A volte l’Italia sembra un Paese con il disperato bisogno di vanificare i risultati raggiunti. L’introduzione del green pass ad agosto per ristoranti e altri luoghi al chiuso era stata accompagnata da critiche e polemiche, temendo che avrebbe provocato una nuova contrazione dei fatturati. Poi escono i dati che la ristorazione ad agosto e settembre ha realizzato un giro d’affari ben superiore allo stesso periodo del 2019.

Un anno fa i contagi avevano raggiunto i 10mila al giorno per arrivare sopra i 30mila a fine ottobre nonostante misure restrittive, stadi, cinema, discoteche e teatri chiusi. Oggi sono meno di 3mila e con tutte le attività aperte e senza limitazioni.

L’economia mostra segnali di progressivo rafforzamento e consolidare il trend della crescita significa tornare ai livelli di Pil pre-Covid prima della fine del 2022. Un risultato non scontato soltanto qualche mese fa. Ancora a giugno scorso dalla Bce al Fmi stimavano una crescita dell’Italia intorno al 4%, oggi è probabile che il rimbalzo del Pil supererà il 6% nel 2021. Il rischio di blocchi delle attività economiche avrebbe ripercussioni inevitabili sulla ripresa che deve già fare i conti con l’impennata dei prezzi dell’energia e le criticità sulle materie prime.

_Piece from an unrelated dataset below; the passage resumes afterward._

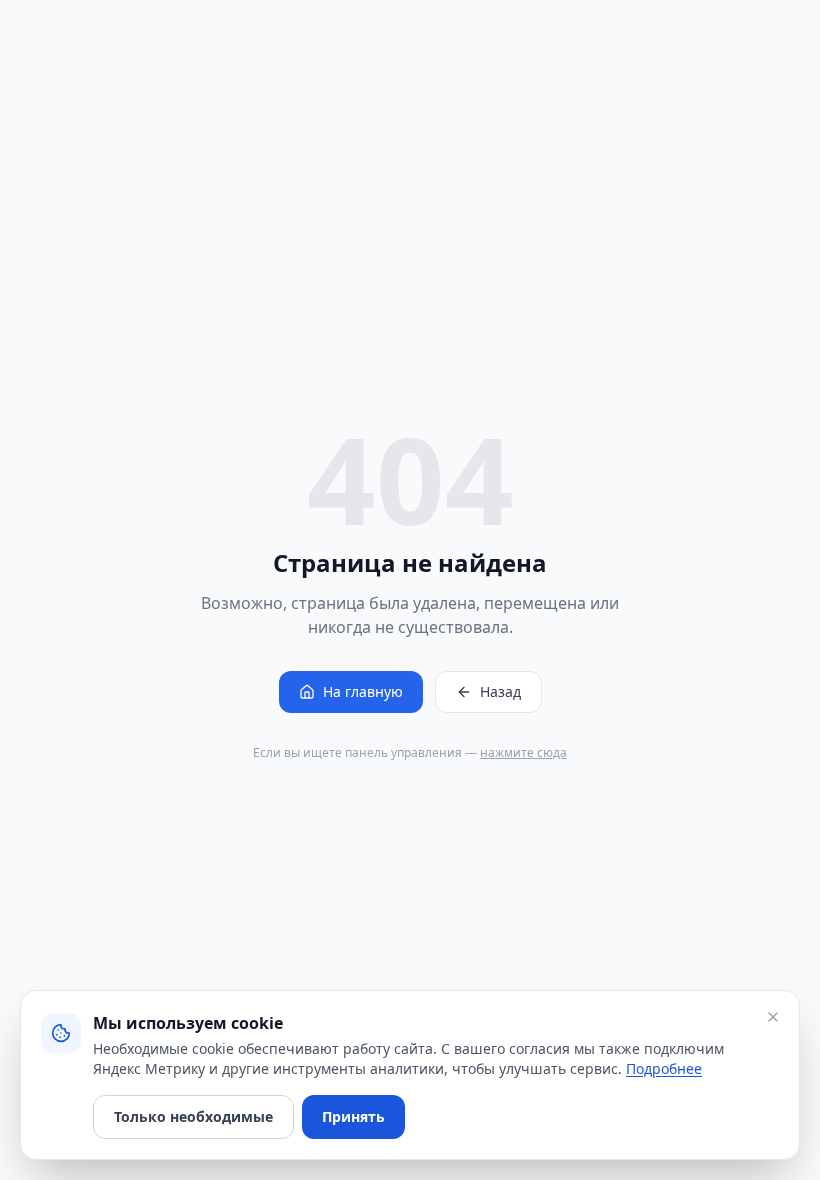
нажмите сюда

Tuttavia il confronto con la Gran Bretagna è quanto meno improprio. I problemi che sta affrontando il Regno Unito nella catena distributiva e della logistica sono l’effetto della Brexit con la cancellazione dei permessi di soggiorno per lavoro. Tant’è che il governo di Boris Johnson non senza imbarazzo ha autorizzato circa 10mila permessi rispetto ai quasi 100mila necessari per coprire i vuoti.

E’ vero che l’Italia (insieme alla Grecia) è il paese occidentale con la più ampia diffusione del green pass ma la Francia lo ha prorogato fino a luglio prossimo mentre negli Stati Uniti le aziende hanno la facoltà di imporre l’obbligo vaccinale ai propri dipendenti e in caso di rifiuto scatta il licenziamento. L’obbligo vaccinale riguarda tutti i dipendenti degli uffici federali ed i lavoratori delle imprese che vantano contratti pubblici. La Danimarca ha eliminato il green pass ma è stato il primo paese in Europa ad introdurlo e nella forma più estesa: era obbligatorio quasi ovunque ad eccezione degli uffici pubblici. La Germania limita il green pass a strutture sanitarie e scuole ma in caso di quarantena il lavoratore non vaccinato non ha diritto alla retribuzione, a differenza dell’Italia e della Francia.

Insomma la penisola non è un unicum nell’utilizzo del green pass per uscire dalla pandemia incentivando la campagna vaccinale. Ma siamo l’unico Paese dove il certificato è usato come una clava per regolamenti di conti e per le rivendicazioni più disparate.